Text provided -
☆ ☆ ☆

EPCs are progenitors of endothelial cells (ECs) and have the potential to proliferate, migrate, home into the disrupted endothelium, and differentiate into ECs to maintain endothelium integrity, restore endothelial dysfunction, promote neovascularization, and repair damaged vessels (5–8). Implantation of EPCs has emerged as a potential therapy for myocardial ischemia, brain ischemia, and pulmonary embolism (9,10). However, the efficacy of a therapy using EPC implantation for diabetic vascular complications is uncertain (11). In particular, autologous EPC transplantation may not work efficiently because of the impaired function of such EPCs in DM by hyperglycemia (4,5,11). Therefore, a major challenge for the next decades will be to identify key regulatory factors and mechanisms for EPC dysfunction in patients with DM and to develop strategies that can restore the angiogenic activity of EPCs in DM and increase the number (proliferation), migration, and homing of EPCs to injury sites for efficient vascular repair.
AGGF1 is a 714-amino acid angiogenic factor with an FHA domain and G-patch domain and plays a pivotal role in vasculogenesis, specification of venous ECs, angiogenesis, and vascular development (12–15). We have shown that Aggf1 is the most upstream regulator for differentiation of hemangioblasts from the mesoderm in zebrafish (16). Hemangioblasts are multipotent progenitors for hematopoietic stem cells, EPCs, ECs, and blood cells (17). Therefore, it is possible that Aggf1 plays an important role in the development and differentiation of EPCs in mice. In this study, we characterized the potential effects of Aggf1 on function of EPCs and assessed whether AGGF1-primed EPCs have therapeutic potential for the treatment of vascular abnormalities associated with DM.

☆ ☆ ☆

Collected data -
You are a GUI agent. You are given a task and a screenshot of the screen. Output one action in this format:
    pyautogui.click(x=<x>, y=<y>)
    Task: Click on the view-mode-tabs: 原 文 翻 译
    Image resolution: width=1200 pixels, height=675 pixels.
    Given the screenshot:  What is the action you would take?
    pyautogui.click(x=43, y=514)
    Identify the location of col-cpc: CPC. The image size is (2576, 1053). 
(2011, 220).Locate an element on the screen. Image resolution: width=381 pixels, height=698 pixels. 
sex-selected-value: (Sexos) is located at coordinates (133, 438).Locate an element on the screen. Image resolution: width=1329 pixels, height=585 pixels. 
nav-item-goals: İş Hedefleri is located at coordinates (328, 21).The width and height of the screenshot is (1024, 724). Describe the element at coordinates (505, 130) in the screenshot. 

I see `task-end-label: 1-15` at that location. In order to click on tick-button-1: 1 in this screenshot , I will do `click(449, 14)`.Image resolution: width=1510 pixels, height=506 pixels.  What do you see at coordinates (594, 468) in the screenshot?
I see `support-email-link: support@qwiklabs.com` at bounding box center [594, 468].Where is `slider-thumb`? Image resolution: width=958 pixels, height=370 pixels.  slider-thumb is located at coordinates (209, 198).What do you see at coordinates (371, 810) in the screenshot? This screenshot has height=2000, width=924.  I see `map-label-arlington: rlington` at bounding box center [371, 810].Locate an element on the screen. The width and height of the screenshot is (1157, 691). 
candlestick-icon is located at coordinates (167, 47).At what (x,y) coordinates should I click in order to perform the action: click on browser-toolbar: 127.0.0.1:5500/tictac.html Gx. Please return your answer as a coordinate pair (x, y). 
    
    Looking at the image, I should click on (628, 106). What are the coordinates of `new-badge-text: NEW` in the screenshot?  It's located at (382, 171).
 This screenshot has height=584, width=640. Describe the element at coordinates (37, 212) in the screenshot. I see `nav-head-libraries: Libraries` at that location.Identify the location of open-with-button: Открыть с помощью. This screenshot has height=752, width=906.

☆ ☆ ☆

Required tasks -
1. Using the passage on AGGF1 and EPCs, list every process or event in which AGGF1 is said to play a pivotal role.
2. Translate this sentence from the passage on AGGF1 and EPCs into Spanish: "Implantation of EPCs has emerged as a potential therapy for myocardial ischemia, brain ischemia, and pulmonary embolism (9,10)."
3. According to the passage on AGGF1 and EPCs, are these statements correct? For each, answer yes or no and quote the words that decide it.
(a) AGGF1 is an angiogenic factor made up of 714 amino acids.
(b) EPC implantation is an established, effective therapy for diabetic vascular complications.
(c) Aggf1 was shown to be the most upstream regulator of hemangioblast differentiation in mice.

Numbered responses -
1.
- Vasculogenesis
- Specification of venous ECs
- Angiogenesis
- Vascular development

2. La implantación de EPC ha surgido como una posible terapia para la isquemia miocárdica, la isquemia cerebral y la embolia pulmonar (9,10).

3.
(a) Yes: "AGGF1 is a 714-amino acid angiogenic factor"
(b) No: "the efficacy of a therapy using EPC implantation for diabetic vascular complications is uncertain"
(c) No: "Aggf1 is the most upstream regulator for differentiation of hemangioblasts from the mesoderm in zebrafish"